## Yapılacak İşlemler
A. Aşağıdaki Asch deneyi metnini iki cümleyle özetleyin.
B. Aşağıdaki Asch deneyi metnine göre deney hangi yıllarda yürütülmüştür?
C. Aşağıdaki Asch deneyi metnine göre sürü psikolojisi kişiye "Diğerleri gibi davrandığım zaman doğru davranırım." sözünü neden dedirtir? Bir iki cümleyle açıklayın.

## Belge Bölümü
-----

Psikoloji

Asch Deneyi: Sürü Psikolojisinin Gücü

Asch deneyi, 1950’lerde sosyal psikolog Solomon Asch tarafından yürütülen bir deneydir ve toplumsal uyum ve sosyal baskı gibi konuları araştırmak için tasarlanmıştır.

Solomon Asch Deneyi Ne Anlatır?

50 milyon insanın aptalca bir şeyin doğru olduğunu ısrarla iddia etmesi o şeyi doğru kılmaz.

Somerset Maugham

Asch deneyi, topluluk içinde bireylerin düşüncelerini ve eylemlerini nasıl değiştirdiğini gösteren önemli bir çalışma olarak ün yapmıştır. Deney, bireylerin sosyal baskı altında nasıl uyum sağladığını ve çoğunluğun görüşlerine nasıl boyun eğdiğini incelemeyi amaçlar.

Bu kavram kimi zaman sosyal ispat, kimi zaman da sürü psikolojisi olarak adlandırılır ve kişiye tabiri caizse “Diğerleri gibi davrandığım zaman doğru davranırım.” dedirtir. Bir nevi, herhangi bir fikir ne kadar çok insan tarafından doğru kabul edilirse, fikrin o derece doğru olduğunu varsayarız.

-----

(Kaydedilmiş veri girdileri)
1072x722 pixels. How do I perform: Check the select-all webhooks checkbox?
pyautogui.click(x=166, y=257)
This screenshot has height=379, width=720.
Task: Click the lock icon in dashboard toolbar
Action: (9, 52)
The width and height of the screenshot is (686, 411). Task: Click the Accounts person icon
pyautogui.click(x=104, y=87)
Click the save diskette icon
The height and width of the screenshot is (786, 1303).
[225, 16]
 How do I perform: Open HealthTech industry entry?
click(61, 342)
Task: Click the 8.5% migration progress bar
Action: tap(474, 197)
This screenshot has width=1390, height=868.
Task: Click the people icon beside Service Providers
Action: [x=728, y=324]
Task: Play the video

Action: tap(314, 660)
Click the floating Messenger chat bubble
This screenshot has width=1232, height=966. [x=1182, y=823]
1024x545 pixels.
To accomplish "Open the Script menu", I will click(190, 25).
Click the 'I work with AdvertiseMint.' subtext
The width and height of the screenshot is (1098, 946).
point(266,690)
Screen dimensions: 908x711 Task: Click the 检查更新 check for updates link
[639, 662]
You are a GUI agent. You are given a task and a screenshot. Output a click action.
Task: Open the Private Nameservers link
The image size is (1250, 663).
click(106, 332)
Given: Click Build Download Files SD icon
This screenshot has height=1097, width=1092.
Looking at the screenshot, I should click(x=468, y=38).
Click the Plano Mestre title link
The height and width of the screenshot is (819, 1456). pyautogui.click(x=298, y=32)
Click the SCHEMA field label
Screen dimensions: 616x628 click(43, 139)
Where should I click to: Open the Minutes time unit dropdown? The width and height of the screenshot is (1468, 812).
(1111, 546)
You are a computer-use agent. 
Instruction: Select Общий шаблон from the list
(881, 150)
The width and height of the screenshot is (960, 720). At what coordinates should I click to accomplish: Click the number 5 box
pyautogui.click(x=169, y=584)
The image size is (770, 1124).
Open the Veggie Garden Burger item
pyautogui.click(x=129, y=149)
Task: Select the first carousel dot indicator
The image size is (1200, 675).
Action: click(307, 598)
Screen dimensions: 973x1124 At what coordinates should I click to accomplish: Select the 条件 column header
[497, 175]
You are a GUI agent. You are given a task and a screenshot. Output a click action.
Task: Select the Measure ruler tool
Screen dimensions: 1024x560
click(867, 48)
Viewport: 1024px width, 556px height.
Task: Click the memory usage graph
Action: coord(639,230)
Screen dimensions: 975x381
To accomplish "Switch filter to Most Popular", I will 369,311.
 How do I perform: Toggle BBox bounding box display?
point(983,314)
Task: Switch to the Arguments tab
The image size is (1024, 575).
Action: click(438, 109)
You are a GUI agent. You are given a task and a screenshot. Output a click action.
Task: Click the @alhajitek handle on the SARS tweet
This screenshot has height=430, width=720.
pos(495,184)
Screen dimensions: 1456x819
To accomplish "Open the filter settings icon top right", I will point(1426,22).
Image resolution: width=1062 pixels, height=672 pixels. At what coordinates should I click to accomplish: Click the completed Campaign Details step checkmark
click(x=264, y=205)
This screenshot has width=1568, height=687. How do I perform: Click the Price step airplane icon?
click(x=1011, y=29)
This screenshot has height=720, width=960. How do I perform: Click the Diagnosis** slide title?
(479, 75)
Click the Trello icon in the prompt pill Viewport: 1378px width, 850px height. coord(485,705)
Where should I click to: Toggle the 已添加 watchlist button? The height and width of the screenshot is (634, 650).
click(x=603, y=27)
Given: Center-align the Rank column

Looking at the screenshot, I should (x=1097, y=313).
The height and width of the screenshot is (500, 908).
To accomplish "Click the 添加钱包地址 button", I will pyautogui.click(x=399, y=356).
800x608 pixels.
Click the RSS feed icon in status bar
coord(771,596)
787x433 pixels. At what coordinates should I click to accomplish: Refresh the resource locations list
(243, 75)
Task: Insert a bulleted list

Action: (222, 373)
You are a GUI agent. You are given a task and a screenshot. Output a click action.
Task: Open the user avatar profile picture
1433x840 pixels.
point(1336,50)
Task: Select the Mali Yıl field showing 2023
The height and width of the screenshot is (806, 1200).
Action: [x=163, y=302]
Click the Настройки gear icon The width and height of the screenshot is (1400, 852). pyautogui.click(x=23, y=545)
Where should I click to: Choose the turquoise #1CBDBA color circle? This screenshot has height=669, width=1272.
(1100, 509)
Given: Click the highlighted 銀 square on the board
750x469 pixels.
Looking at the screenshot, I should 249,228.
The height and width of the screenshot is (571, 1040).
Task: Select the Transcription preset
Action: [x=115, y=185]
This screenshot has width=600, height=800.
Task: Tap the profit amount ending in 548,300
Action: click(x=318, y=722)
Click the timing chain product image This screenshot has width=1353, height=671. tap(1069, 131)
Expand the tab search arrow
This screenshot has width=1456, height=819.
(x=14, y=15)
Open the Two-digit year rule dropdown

-----

## Çözüm Listesi
A. Asch deneyi, 1950'lerde sosyal psikolog Solomon Asch tarafından toplumsal uyum ve sosyal baskıyı araştırmak için yürütülmüş ve bireylerin çoğunluğun görüşlerine nasıl boyun eğdiğini incelemeyi amaçlamıştır. Sosyal ispat ya da sürü psikolojisi olarak da adlandırılan bu kavram, bir fikir ne kadar çok insan tarafından doğru kabul edilirse onun o derece doğru olduğunu varsaymamıza dayanır.

B. 1950'lerde.

C. Bir fikir ne kadar çok insan tarafından doğru kabul edilirse, o fikrin o derece doğru olduğunu varsayarız. Bu yüzden kişi, çoğunluk gibi davranmayı doğru davranmakla bir tutar.